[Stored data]
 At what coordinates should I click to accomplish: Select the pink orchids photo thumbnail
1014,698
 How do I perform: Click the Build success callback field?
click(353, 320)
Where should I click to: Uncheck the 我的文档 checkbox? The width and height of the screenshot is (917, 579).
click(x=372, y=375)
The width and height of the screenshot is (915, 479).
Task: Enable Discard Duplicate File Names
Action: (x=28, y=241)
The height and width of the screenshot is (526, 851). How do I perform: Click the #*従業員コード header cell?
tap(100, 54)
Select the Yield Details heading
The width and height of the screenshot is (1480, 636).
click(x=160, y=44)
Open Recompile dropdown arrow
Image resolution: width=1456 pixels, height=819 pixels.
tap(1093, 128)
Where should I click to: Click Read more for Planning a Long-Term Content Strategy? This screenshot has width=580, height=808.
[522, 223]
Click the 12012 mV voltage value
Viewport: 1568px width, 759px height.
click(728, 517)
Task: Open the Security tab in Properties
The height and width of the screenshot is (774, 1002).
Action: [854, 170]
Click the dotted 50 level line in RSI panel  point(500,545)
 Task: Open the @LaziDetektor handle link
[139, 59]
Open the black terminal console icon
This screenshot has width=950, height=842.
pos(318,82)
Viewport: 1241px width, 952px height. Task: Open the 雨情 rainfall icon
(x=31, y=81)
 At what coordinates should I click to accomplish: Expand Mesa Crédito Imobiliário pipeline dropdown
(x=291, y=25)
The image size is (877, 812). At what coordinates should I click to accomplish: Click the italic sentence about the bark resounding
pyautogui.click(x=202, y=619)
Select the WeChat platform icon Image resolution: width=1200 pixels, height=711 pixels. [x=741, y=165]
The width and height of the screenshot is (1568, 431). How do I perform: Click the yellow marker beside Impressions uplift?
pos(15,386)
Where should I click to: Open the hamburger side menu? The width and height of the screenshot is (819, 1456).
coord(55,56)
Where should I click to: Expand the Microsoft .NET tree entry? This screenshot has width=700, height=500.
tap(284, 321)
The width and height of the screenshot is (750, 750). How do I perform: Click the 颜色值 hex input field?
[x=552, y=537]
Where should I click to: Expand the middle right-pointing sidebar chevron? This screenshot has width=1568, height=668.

**WHAT YOU NEED TO DO:** All that should be written out is the stretch of lines above between the one holding "Viewport: 1241px width, 952px" and the one holding "Select the WeChat", inclusive, exactly as given.

**EXPECTED OUTPUT:**
Viewport: 1241px width, 952px height. Task: Open the 雨情 rainfall icon
(x=31, y=81)
 At what coordinates should I click to accomplish: Expand Mesa Crédito Imobiliário pipeline dropdown
(x=291, y=25)
The image size is (877, 812). At what coordinates should I click to accomplish: Click the italic sentence about the bark resounding
pyautogui.click(x=202, y=619)
Select the WeChat platform icon Image resolution: width=1200 pixels, height=711 pixels. [x=741, y=165]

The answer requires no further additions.